La théorie d’action peut revêtir deux formes : la théorie professée correspondant à « ce qu’on dit vouloir faire », c’est-à-dire à un schéma de l’activité projeté, et la théorie d’usage, correspondant à « ce que l’on fait en réalité » c’est-à-dire à un schéma de l’activité réalisée. (Leplat, 2002, p. 3)

J’étais préoccupée de découvrir l’écart qu’il y a entre ce que je pense que je fais, ce que je dis que je fais et ce que je fais réellement. C’est pourquoi, je m’entrainais à réfléchir sur mon action, parfois en cours d’action et d’autres fois a posteriori. Travailler dans mon domaine d’étude me donnait un terrain de jeu vaste et riche pour développer des outils et des compétences d’analyse réflexive de pratique. En groupe, avec les collègues de ma cohorte, nous animions des ateliers d’analyse praxéologique ou encore de codéveloppement professionnel. Nous apprenions à multiplier nos points de vue sur nos pratiques et à changer le regard posé sur nos actions. Nous nous pratiquions à créer et à animer des communautés de pratique, à en faire de vrais laboratoires d’analyse pour le renouvellement de pratiques, en plus d’apprendre de nos pratiques en tant que praticiens apprenant et évoluant au sein de cette communauté.

Avec le recul, je réalise que cet entrainement à analyser des pratiques en groupe me préparait à accompagner les équipes du projet PARLE, à les outiller pour qu’ils puissent réfléchir individuellement et collectivement sur leurs pratiques. Il devenait alors possible de créer des conditions pour partager les expertises et prendre conscience des ressources collectives déjà disponibles dans les différentes organisations. Cet effort collectif permettait également de promouvoir la collaboration et de développer des compétences et de concertation dans les équipes et entre différentes équipes.

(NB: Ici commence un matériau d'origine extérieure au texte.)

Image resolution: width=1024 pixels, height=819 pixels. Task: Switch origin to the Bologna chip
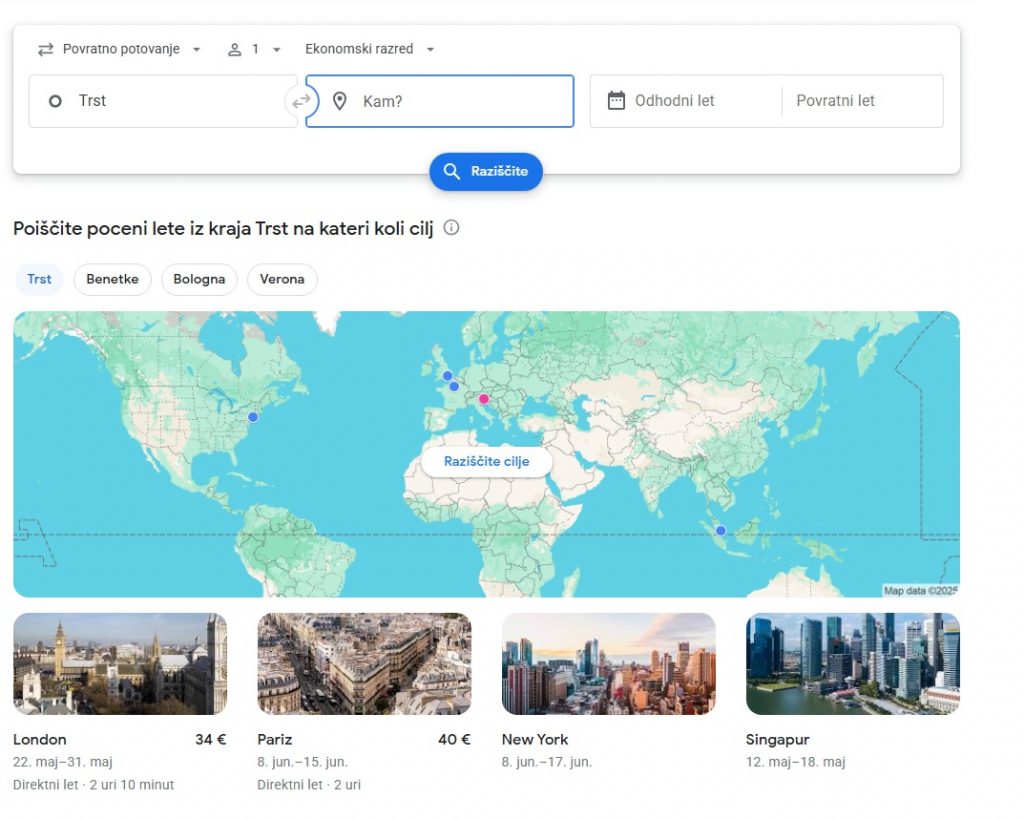199,279
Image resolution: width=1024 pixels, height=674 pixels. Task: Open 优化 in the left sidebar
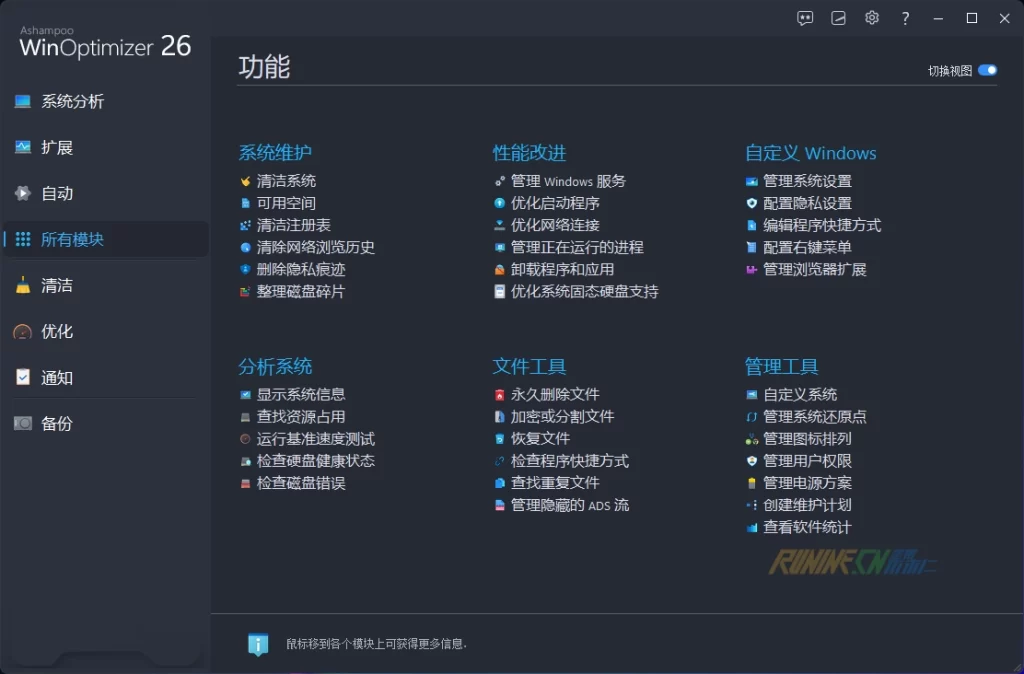[x=56, y=331]
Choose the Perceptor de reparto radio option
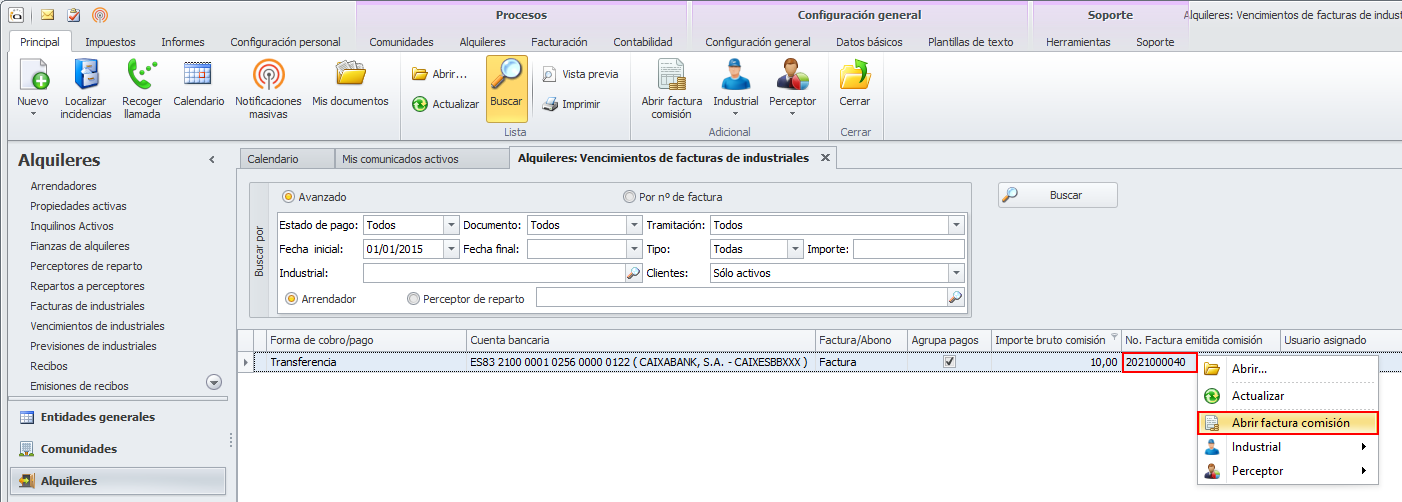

J’ai beaucoup appris dans cette expérience. En effet, accompagner des équipes à se donner un projet commun et à s’y engager m’a permis d’assister à un processus qui mettait de l’avant les ressources d’une équipe, ses besoins, ainsi qu’une prise de responsabilité de chaque membre pour atteindre les objectifs que nous nous étions fixés collectivement.

Mon expérience au projet PARLE m’a initiée à toute la portée mobilisatrice et transformatrice de l’intervention psychosociologique (Lescarbeau, Payette et Saint-Arnaud, 2003), et elle m’a permis de vivre une riche expérience de relation coopérative (Saint- Arnaud, 2003). Ce qui me rend le plus fière est d’avoir collectivement réussi à créer des conditions pour libérer le pouvoir d’agir (Le Bossé, 2003, 2012) des différents acteurs tout en favorisant l’autonomisation des personnes et des équipes au sein des institutions engagées dans cette aventure. Nous avons vécu un magnifique processus de développement organisationnel et communautaire (Tessier et Tellier, 1992) basé sur la concertation communautaire, inter-organisme et intra-organisationnel au service de la santé et de l’intégrité des jeunes hommes dans la région.